**STATED EXERCISE**
Answer these questions about the mailing-list post on speeding up RegAllocLinearScan:
(a) On what date was the post sent?
(b) Which allocator does Evan Cheng suggest hooking up to std::set?
(c) What does Roman Levenstein say he already has for that change?

**SELECTION**

[llvm-commits] Speeding up RegAllocLinearScan on big test-cases
Roman Levenstein
romix.llvm at googlemail.com
Fri May 16 08:20:29 PDT 2008
Hi,
2008/5/7 Evan Cheng <evan.cheng at apple.com>:
> Can we hook up the llvm pool allocator to std::set and use it for the
> register allocator? It's simple and it made a huge difference on Mac
> OS X when we switched all LiveInterval VNInfo allocations to it.
>
> Evan
Yes. We can hook up the llvm pool allocator to std::set. I have a working
implementation.
> On May 7, 2008, at 1:24 AM, Roman Levenstein wrote:
>
> > Hi,
> >
> > 2008/5/7 Bill Wendling <isanbard at gmail.com>:
> >> On Tue, May 6, 2008 at 3:31 PM, Evan Cheng <evan.cheng at apple.com>
> >> wrote:
> >>> On May 6, 2008, at 6:13 AM, Roman Levenstein
> >>
> >>
> >>>> But one thing about std::set that could be eventually interesting
> >>>> at
> >>>> many places
> >>>> is the following:
> >>>> - in many situations we know the maximal size of the set in
> >>>> advance.

**PROVIDED DATA**
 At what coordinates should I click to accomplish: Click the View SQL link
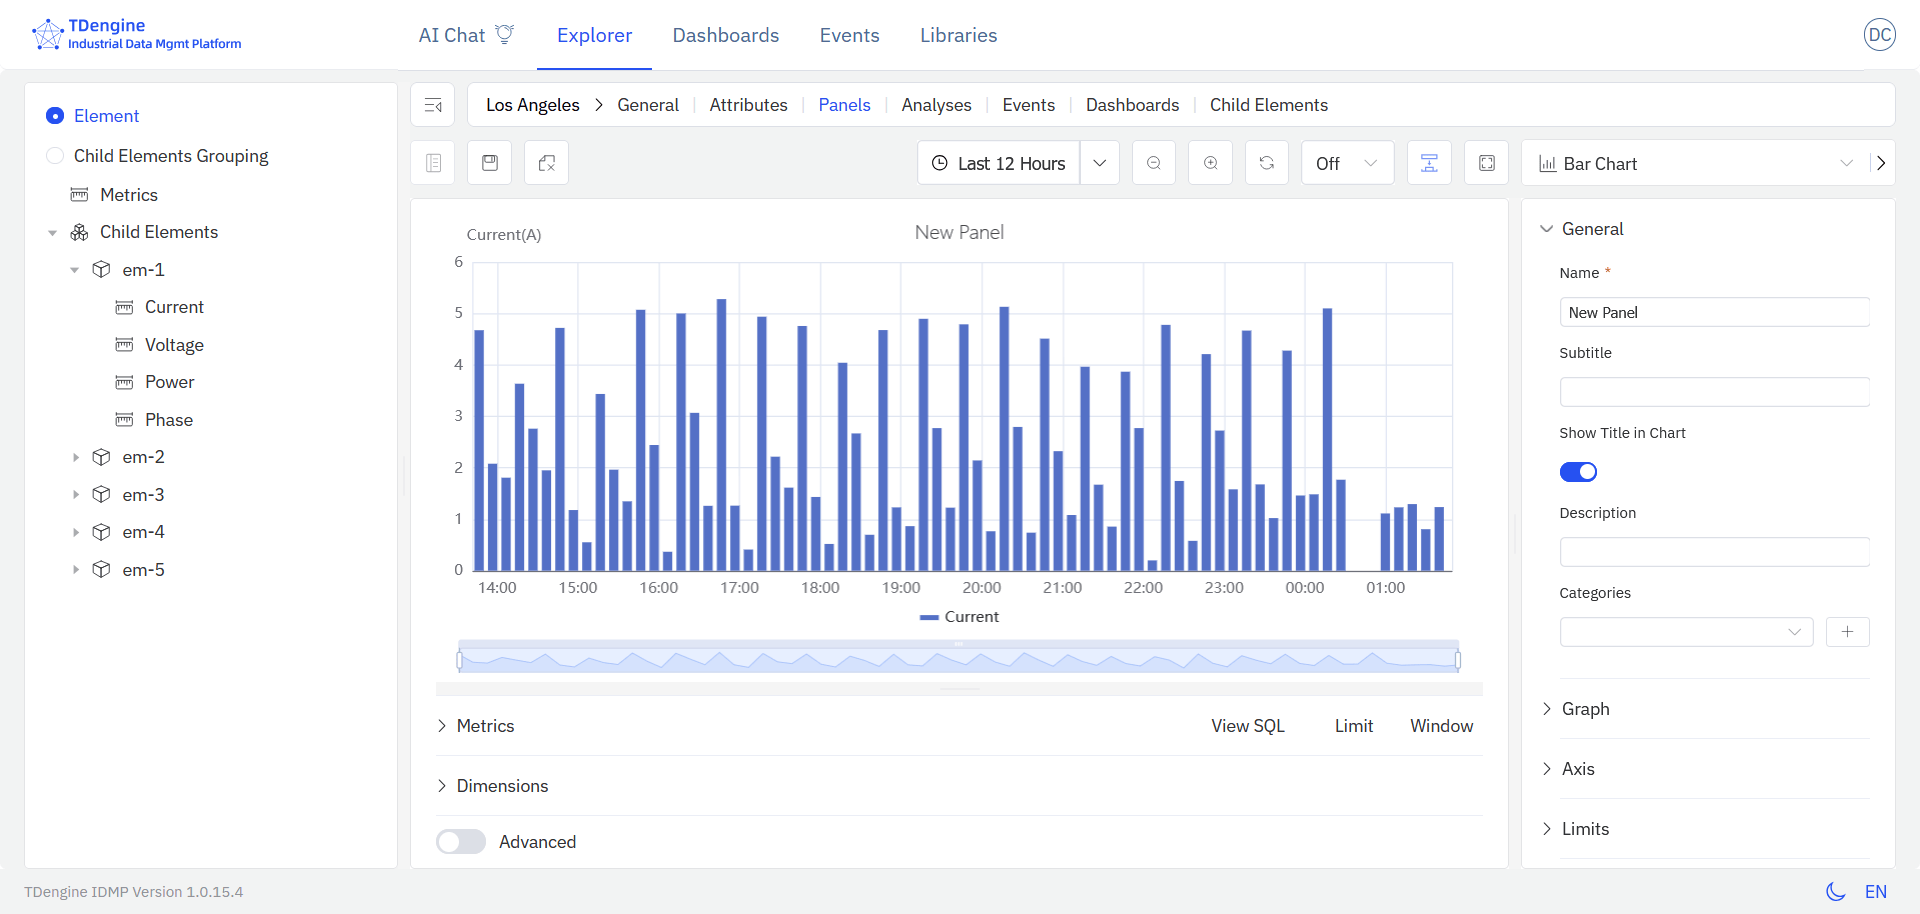click(x=1247, y=726)
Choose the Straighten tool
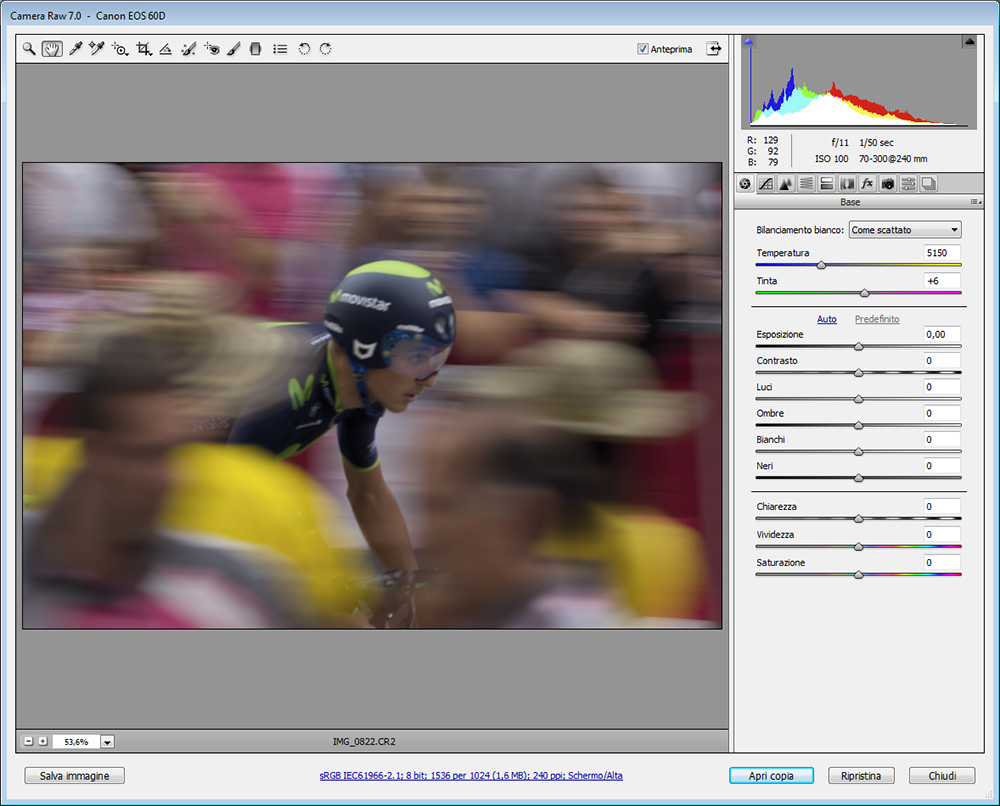This screenshot has width=1000, height=806. point(166,48)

**COMPLETE OUTPUT**
(a) Friday, May 16, 2008
(b) The llvm pool allocator
(c) A working implementation